WhatsApp: Neue Eltern-Konten
Beleidigungen, Ausgrenzung, Gewaltvideos: Was in vielen Klassenchats passiert, ist für viele Kinder digitaler Alltag. Wie eine aktuelle WDR-Befragung im Schwerpunkt „Inside Klassenchats“ zeigt, hat mehr als jedes dritte Kind zwischen zehn und 16 Jahren dort schon belastende Inhalte gesehen.
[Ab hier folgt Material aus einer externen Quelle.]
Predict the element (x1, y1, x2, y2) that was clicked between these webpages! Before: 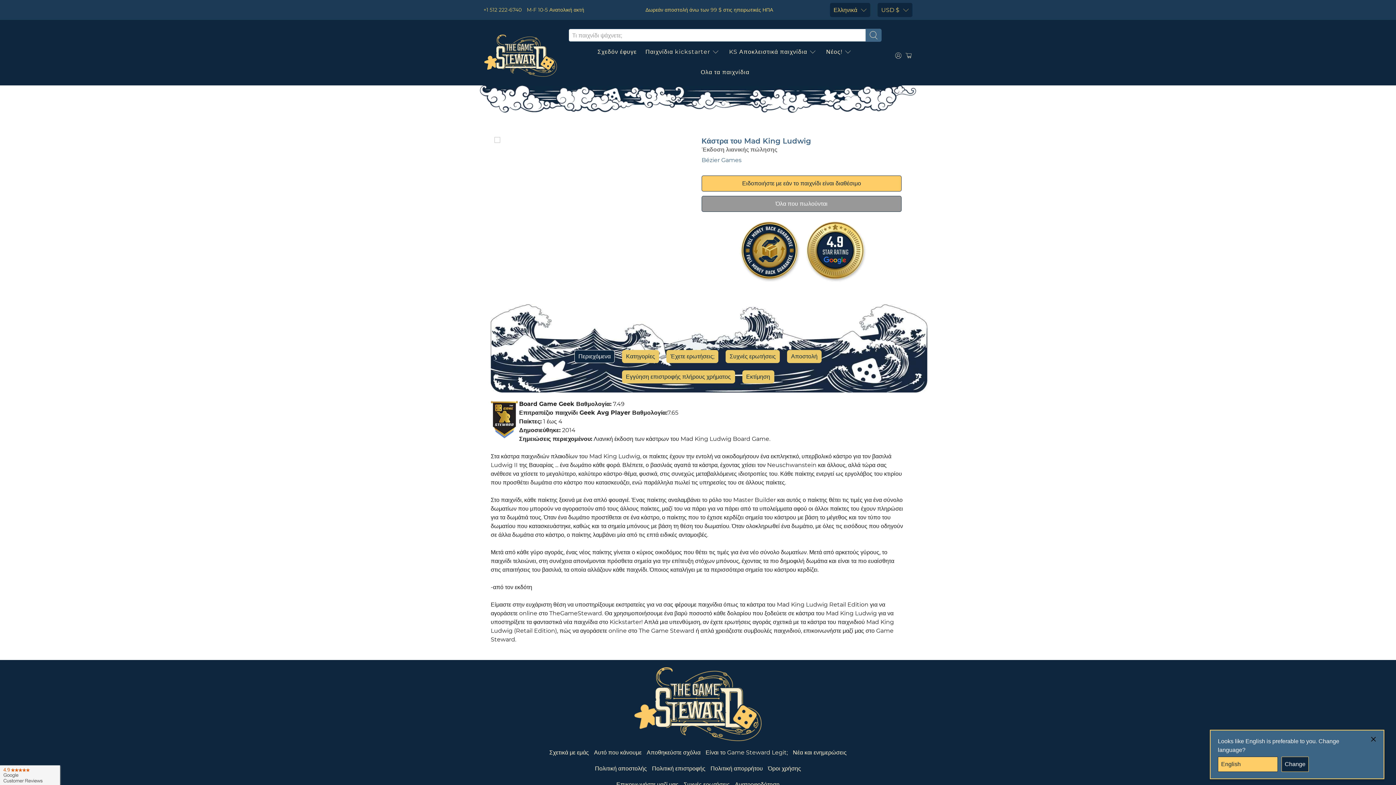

Die Mehrheit der Klassenchats läuft über WhatsApp, in der Regel ohne relevante Aufsicht durch Erwachsene und Eltern. Genau hier setzt Meta jetzt an: Der Konzern führt jetzt erstmals offiziell sogenannte „elternverwaltete Konten“ („Parental Managed Accountes“) ein, vom Prinzip wie man das bereits von Instagram kennt. Über die neue Funktion, die nun global ausgerollt wird und erst nach und nach in allen Ländern und allen Usern zur Verfügung steht, können Eltern WhatsApp-Zugänge für Kinder ab zehn Jahren einrichten – unter ihrer Kontrolle.
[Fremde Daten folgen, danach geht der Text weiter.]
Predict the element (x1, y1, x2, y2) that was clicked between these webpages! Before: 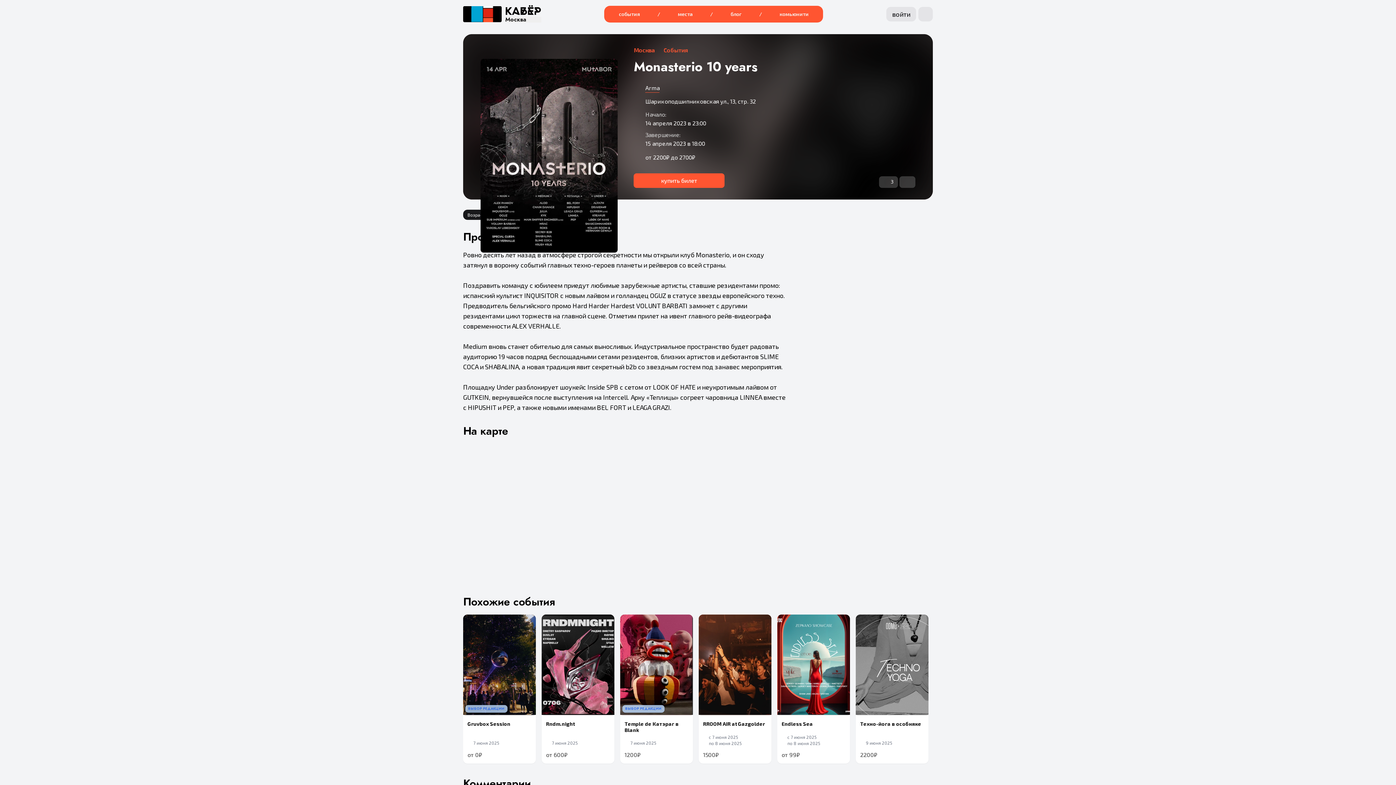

Eltern richten auf dem Smartphone ihres Kindes ein spezielles WhatsApp-Konto ein, das mit ihrem eigenen Eltern-Konto verknüpft ist. Dafür halten sie beim Einrichten beide Geräte nebeneinander und verbinden so die Accounts. Alle Einstellungen auf dem Gerät des Kindes sind anschließend mit einer sechsstelligen Eltern-PIN geschützt. Das Kind kann diesen Code nicht ändern. Konkret bestimmen die Eltern ab dann, wer das Kind überhaupt kontaktieren darf. Das verhindert Risiken wie „Cybergrooming„, wo sich Erwachsene als Schulfreunde getarnt Minderjährigen virtuell annähern. Das Konto der Minderjährigen ist auf das Wesentliche reduziert: Nachrichten schreiben und telefonieren mit freigegebenen Kontakten. Werbung wird Kinder-Konten ebenfalls nicht angezeigt.